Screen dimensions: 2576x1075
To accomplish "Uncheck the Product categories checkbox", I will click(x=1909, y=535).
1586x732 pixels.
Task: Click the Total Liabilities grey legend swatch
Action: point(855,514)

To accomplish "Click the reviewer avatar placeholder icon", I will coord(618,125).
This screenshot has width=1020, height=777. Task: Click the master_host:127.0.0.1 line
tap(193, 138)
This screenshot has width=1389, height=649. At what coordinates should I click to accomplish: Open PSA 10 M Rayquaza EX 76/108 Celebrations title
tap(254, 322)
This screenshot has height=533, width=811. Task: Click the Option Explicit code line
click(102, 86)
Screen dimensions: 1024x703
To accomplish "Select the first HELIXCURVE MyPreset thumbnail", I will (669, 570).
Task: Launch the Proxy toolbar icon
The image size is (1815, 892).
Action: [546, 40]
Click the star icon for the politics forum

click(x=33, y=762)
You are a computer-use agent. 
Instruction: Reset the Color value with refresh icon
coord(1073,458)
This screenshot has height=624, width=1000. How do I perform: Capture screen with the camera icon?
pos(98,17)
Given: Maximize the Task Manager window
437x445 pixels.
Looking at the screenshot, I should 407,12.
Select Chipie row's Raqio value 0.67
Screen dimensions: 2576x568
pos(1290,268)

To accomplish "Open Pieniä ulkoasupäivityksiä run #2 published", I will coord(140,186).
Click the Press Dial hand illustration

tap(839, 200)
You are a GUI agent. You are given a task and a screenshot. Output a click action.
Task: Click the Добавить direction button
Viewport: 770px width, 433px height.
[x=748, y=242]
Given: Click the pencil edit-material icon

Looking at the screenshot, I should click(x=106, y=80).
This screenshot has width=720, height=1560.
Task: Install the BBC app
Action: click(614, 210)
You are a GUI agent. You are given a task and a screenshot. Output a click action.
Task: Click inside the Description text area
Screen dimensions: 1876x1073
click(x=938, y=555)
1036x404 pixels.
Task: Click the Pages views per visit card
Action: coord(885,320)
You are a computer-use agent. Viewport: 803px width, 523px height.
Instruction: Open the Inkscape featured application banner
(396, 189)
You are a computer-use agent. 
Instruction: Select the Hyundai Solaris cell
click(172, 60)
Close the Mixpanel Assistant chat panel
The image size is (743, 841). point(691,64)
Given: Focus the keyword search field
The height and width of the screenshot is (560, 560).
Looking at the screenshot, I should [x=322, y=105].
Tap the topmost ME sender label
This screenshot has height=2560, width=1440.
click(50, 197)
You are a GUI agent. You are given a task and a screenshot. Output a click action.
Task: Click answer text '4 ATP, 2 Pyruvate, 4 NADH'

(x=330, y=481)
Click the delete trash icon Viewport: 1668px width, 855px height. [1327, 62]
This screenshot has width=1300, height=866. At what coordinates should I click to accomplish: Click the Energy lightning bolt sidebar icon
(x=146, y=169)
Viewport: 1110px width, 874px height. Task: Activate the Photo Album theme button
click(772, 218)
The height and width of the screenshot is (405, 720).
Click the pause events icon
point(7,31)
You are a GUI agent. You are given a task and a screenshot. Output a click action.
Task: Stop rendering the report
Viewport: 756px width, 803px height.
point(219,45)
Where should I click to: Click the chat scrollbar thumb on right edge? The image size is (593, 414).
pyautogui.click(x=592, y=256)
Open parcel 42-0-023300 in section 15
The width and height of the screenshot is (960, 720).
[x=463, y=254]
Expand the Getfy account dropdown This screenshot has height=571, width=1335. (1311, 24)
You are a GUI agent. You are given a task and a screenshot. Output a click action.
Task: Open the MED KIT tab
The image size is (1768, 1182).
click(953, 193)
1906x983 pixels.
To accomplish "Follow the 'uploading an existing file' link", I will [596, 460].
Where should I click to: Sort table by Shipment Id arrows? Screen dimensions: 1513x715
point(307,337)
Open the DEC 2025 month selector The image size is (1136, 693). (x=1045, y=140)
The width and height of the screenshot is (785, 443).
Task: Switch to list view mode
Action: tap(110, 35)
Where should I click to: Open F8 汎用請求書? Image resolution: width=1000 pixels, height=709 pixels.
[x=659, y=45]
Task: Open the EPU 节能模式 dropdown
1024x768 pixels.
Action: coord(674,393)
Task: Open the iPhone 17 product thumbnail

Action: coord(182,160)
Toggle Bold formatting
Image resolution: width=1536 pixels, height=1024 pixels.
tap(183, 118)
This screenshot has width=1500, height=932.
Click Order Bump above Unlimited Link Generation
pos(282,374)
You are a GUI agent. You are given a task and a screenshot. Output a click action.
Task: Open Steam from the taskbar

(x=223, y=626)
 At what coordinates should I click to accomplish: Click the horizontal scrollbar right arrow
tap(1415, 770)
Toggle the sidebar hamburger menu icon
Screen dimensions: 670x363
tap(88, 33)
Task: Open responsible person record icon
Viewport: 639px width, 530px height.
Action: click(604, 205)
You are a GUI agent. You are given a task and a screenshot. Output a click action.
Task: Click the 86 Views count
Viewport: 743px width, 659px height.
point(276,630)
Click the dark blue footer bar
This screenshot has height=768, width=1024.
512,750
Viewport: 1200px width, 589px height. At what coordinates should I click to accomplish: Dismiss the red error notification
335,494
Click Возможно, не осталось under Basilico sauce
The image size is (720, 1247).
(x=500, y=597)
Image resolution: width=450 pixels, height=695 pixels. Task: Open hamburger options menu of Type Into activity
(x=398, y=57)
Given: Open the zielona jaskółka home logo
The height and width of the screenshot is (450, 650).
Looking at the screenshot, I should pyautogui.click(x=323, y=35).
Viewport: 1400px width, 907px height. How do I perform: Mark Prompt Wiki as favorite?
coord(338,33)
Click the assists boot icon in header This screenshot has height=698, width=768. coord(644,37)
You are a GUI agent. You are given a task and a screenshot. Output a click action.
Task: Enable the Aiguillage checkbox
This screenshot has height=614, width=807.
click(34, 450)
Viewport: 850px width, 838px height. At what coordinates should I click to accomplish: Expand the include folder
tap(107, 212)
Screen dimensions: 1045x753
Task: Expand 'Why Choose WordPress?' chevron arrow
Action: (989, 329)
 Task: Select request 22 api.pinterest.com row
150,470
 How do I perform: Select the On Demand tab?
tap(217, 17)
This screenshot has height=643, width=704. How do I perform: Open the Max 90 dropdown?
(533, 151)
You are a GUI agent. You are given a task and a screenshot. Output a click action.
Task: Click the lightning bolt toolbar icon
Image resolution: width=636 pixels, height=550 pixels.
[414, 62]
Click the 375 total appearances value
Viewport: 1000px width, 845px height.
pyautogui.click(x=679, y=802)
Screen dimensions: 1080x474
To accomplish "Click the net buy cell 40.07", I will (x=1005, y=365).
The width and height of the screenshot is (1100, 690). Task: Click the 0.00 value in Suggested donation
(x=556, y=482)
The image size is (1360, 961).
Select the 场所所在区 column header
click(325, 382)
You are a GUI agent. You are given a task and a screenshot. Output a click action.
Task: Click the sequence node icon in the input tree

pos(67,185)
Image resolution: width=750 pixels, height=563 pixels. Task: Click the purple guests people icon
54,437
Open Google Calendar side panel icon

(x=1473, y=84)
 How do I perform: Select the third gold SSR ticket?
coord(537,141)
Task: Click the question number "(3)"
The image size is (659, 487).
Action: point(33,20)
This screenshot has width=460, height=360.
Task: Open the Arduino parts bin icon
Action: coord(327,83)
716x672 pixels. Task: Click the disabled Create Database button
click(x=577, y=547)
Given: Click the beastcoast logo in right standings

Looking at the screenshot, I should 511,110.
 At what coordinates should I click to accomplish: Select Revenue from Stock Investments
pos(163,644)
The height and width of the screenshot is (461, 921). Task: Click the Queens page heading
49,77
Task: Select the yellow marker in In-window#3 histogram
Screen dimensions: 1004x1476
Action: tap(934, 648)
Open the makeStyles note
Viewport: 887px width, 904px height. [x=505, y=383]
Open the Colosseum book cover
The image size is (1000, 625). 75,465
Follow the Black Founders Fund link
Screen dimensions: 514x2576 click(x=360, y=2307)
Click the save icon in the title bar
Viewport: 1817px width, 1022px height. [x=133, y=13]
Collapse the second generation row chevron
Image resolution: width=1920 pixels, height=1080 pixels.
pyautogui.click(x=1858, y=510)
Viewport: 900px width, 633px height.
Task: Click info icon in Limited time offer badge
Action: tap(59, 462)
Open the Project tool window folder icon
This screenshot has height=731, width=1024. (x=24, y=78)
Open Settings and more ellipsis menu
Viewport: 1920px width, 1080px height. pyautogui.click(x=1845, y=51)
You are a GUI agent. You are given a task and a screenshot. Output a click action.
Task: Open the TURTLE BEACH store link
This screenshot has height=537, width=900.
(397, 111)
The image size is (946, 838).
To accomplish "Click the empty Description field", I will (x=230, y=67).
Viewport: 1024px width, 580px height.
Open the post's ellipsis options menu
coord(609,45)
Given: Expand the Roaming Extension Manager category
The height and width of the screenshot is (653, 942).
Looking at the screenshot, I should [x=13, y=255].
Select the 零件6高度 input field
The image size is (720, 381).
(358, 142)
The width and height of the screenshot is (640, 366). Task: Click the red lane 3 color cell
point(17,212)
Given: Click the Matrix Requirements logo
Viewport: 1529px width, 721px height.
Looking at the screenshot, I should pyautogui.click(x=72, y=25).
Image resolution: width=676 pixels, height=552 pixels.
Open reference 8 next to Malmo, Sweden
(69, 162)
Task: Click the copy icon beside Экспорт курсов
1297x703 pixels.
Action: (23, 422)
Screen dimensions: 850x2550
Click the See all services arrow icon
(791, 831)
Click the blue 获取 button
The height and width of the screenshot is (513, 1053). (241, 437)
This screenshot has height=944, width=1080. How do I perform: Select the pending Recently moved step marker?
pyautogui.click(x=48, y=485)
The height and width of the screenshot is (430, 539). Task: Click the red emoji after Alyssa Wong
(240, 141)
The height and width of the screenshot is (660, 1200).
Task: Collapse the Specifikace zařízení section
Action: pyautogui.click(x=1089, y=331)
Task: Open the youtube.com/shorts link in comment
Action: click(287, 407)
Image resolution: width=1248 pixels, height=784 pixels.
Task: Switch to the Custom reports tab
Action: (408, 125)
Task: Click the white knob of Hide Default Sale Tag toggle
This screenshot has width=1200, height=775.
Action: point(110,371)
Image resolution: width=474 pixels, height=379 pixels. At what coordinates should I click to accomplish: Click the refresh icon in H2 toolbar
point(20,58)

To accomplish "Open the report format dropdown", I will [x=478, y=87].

------------------------------------------------------------

Work required
Wherever the string "field" occurs in the data, copy the line that holds it.

Task response
Given: Focus the keyword search field
To accomplish "Click the empty Description field", I will (x=230, y=67).
Select the 零件6高度 input field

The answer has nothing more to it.